There were two grounds of appeal: firstly that the trials had been unfair because Horizon data was unreliable; secondly that the prosecutions had been an "affront to the public conscience". In the case of Hamilton and three other appellants, the Post Office did not contest either ground. In the case of three appellants, the Post Office successfully contested both grounds, arguing that Horizon data had not been central to their cases. The Post Office conceded ground 1 and unsuccessfully contested ground 2 in the case of the remaining 35 appellants. In Hamilton's case the Post Office conceded that it had been wrong to threaten her with a charge of theft in order to obtain a guilty plea to false accounting and force her pay the Post Office for the Horizon shortfall, and improper to prevent her from making any criticism of Horizon.

Hamilton had known since October 2020 that the Post Office was not going to contest her appeal but was at court on 23 April 2021 to hear the judgment delivered and her conviction formally overturned. The overturning of Hamilton's conviction saw her become eligible for further compensation from the Post Office. She began negotiating with the Post Office in 2021 and was originally offered 20% of the amount she claimed. In 2024 the Post Office increased their offer to 80% of her claim, which she accepted.

== Horizon IT Inquiry ==
An independent review into the Horizon scandal was set up in September 2020, chaired by retired High Court judge Sir Wyn Williams. Following the case of Hamilton & Others v Post Office Limited in 2021 the inquiry was converted into a statutory public inquiry. Hamilton's oral evidence was heard on 14 February 2022. She was the second of about sixty subpostmasters to appear before the inquiry. She spoke about the impact of her prosecution on her health, family life and finances and said: "I've almost become obsessed by fighting for justice. And I can't sleep nights. Literally it goes round and around in my head."
☆ ☆ ☆
USING THE INFORMATION »
• A. List every area of Hamilton's life that, according to the Horizon scandal text, she described in her inquiry evidence as affected by her prosecution.
• B. Please copy the Horizon scandal text word for word, starting with "Hamilton had known" and going on through "which she accepted.".
• C. Write the next part of the Horizon scandal text, beginning after its final sentence.
☆ ☆ ☆
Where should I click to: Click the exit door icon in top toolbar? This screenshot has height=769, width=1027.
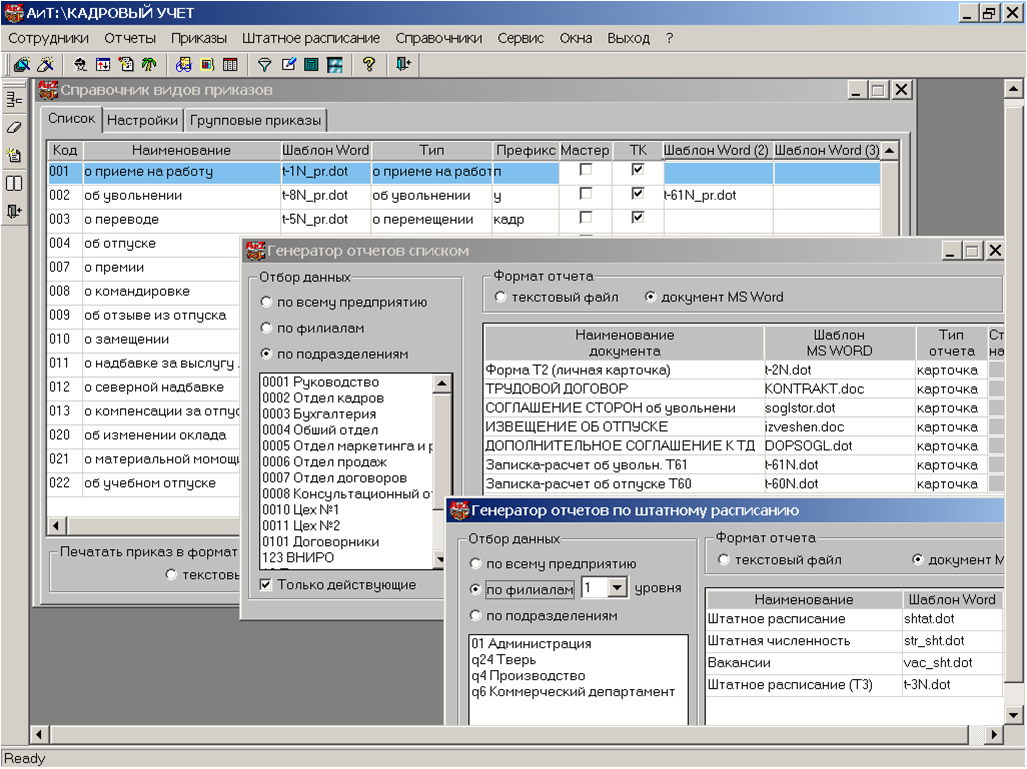tap(402, 65)
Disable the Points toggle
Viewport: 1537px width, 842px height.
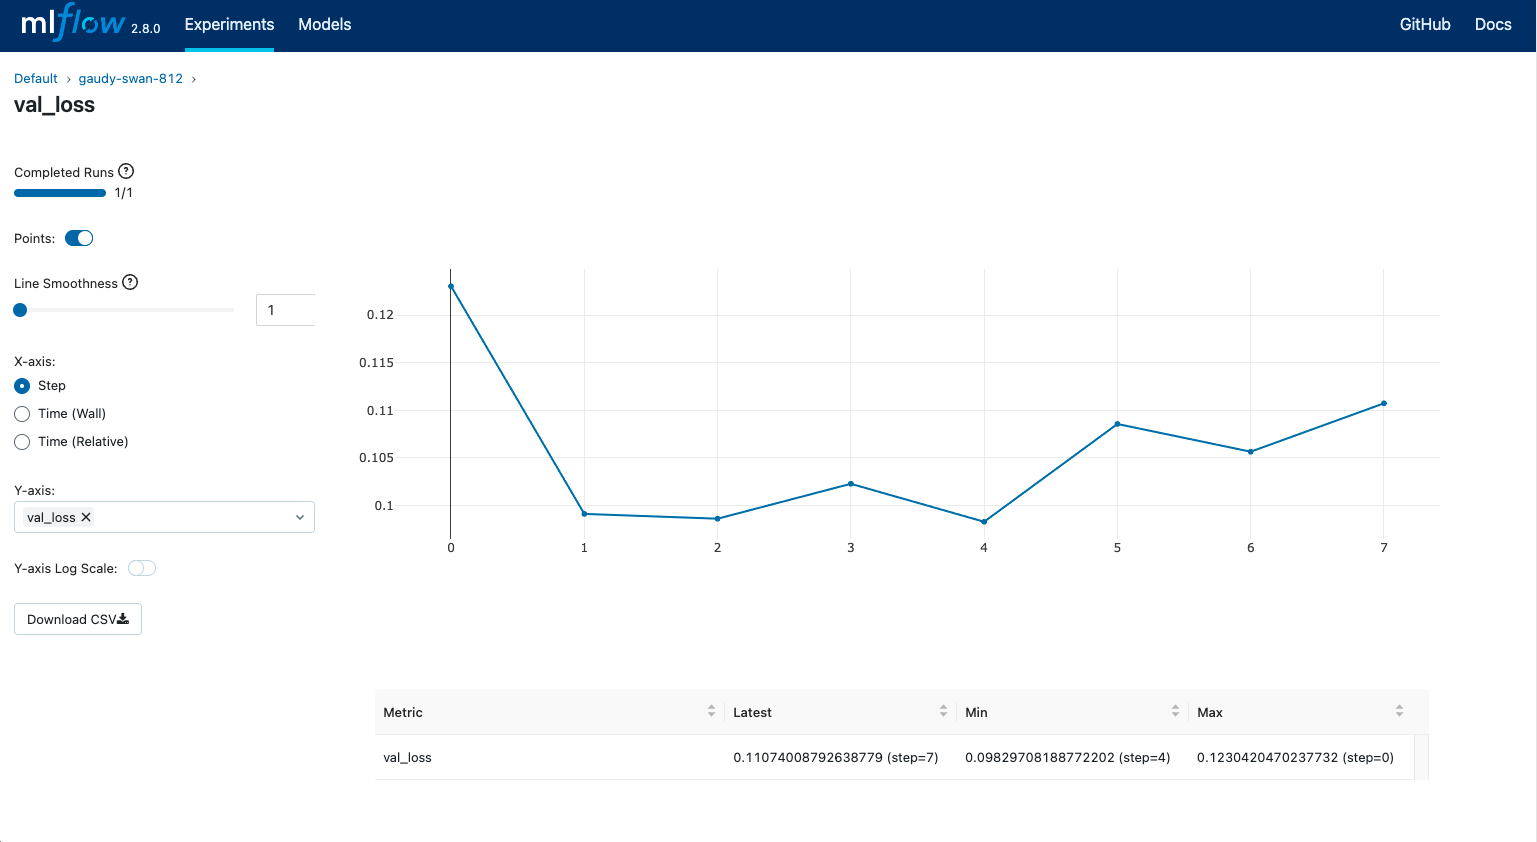pyautogui.click(x=79, y=238)
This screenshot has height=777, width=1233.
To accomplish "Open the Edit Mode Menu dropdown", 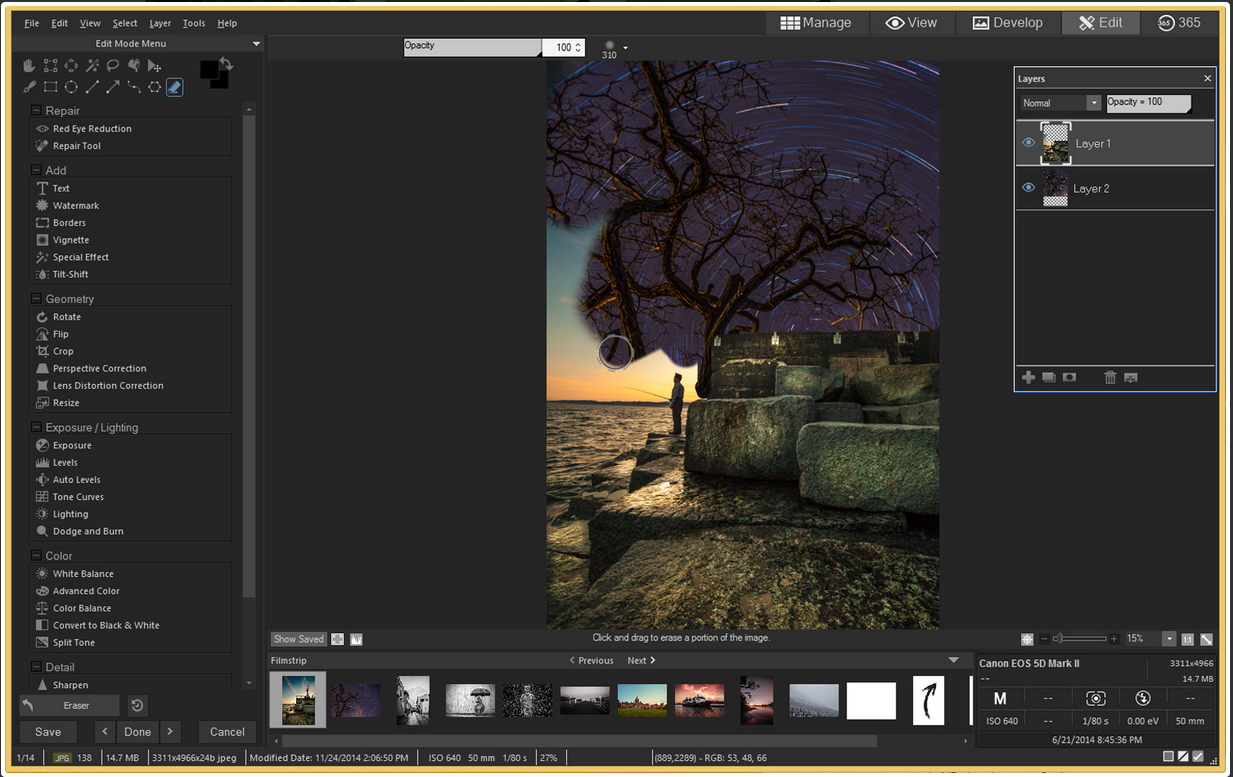I will [x=256, y=44].
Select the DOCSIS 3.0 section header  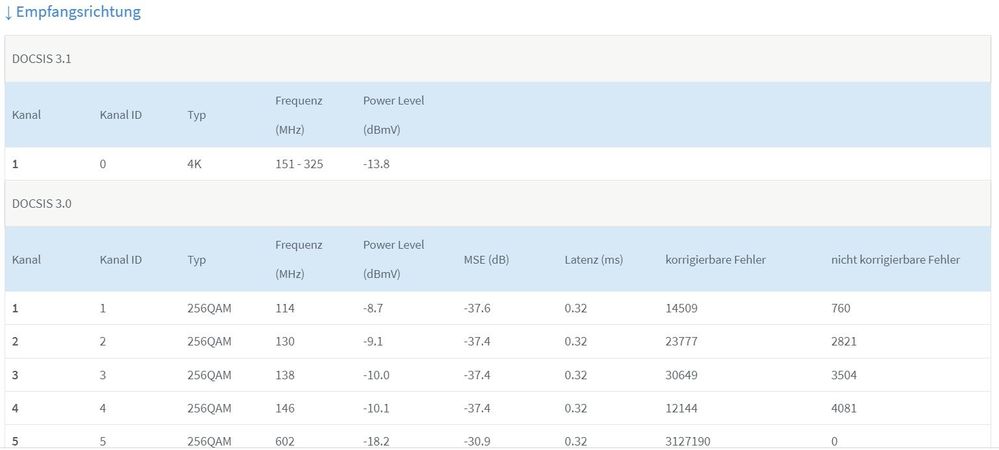[41, 203]
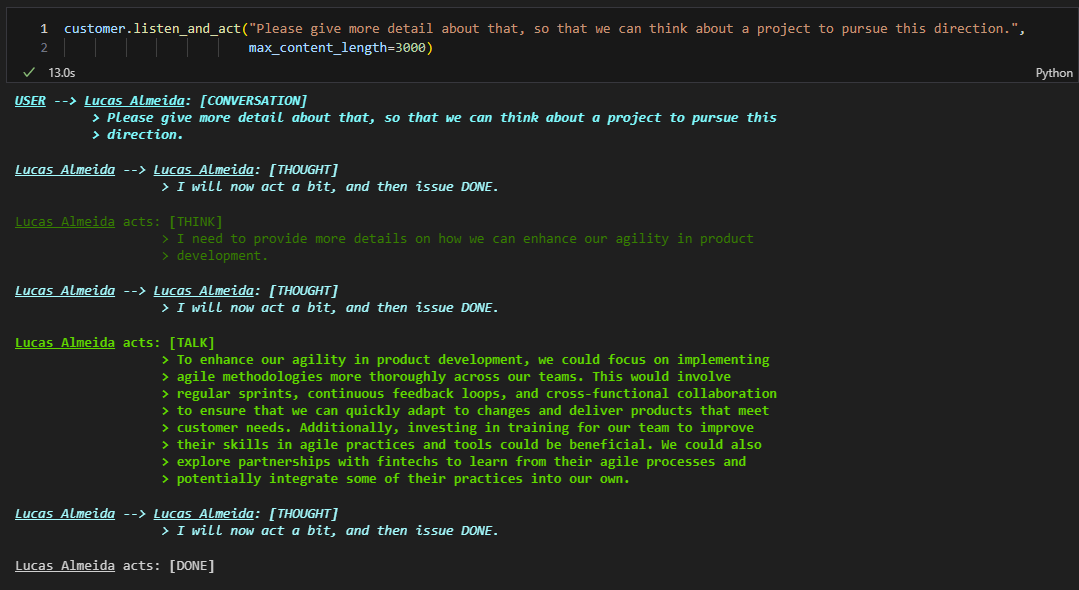Click the customer variable in line 1
This screenshot has width=1079, height=590.
coord(95,29)
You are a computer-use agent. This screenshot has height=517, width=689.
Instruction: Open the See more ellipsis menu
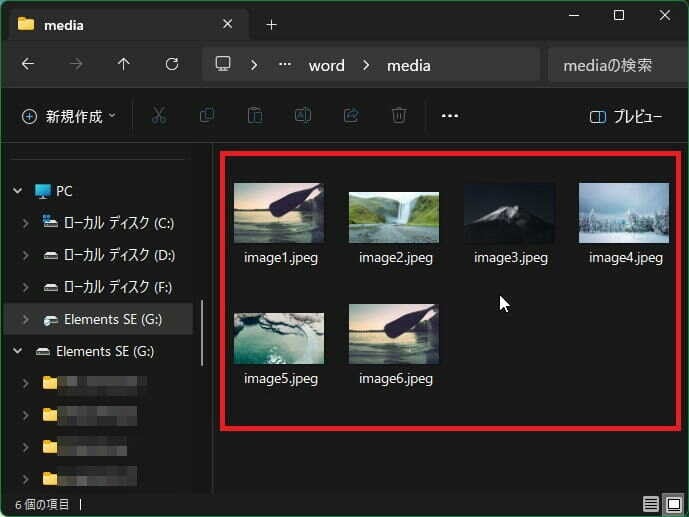tap(450, 116)
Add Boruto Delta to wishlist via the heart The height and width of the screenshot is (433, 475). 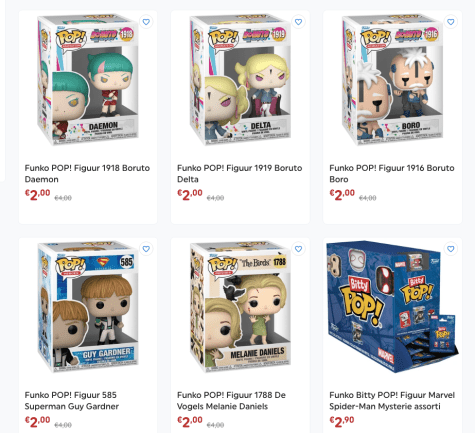click(x=298, y=22)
☆ ☆ ☆
EXPECTED RESULTS »
• A. Health, family life, finances

• B.
Hamilton had known since October 2020 that the Post Office was not going to contest her appeal but was at court on 23 April 2021 to hear the judgment delivered and her conviction formally overturned. The overturning of Hamilton's conviction saw her become eligible for further compensation from the Post Office. She began negotiating with the Post Office in 2021 and was originally offered 20% of the amount she claimed. In 2024 the Post Office increased their offer to 80% of her claim, which she accepted.

• C.
== Recognition ==

On International Women's Day 2024, The Independent newspaper included Hamilton in their 50 most influential women, noting her "pivotal role" in uncovering the scandal.

Hamilton was appointed Officer of the Order of the British Empire (OBE) in the 2025 New Year Honours for services to justice.

In June 2025, Hamilton's memoir Why Are You Here, Mrs Hamilton?: The Post Office Scandal and My Extraordinary Fight for Justice was published by Bonnier Books. The title is taken from the words with which the judge addressed Hamilton at her sentencing at Winchester Crown Court in February 2008.

== Dramatisation ==
Hamilton was played by Monica Dolan in Mr Bates vs The Post Office, a four-part dramatisation of the Post Office scandal broadcast by ITV in the first week of 2024. By April 2024 the series had been watched by 13.5 million people and reignited public interest in the scandal. At the Brit Awards 2024, Hamilton presented one of the awards alongside Dolan. She thanked the public for their support and said: "despite what the government says, they're not paying the postmasters".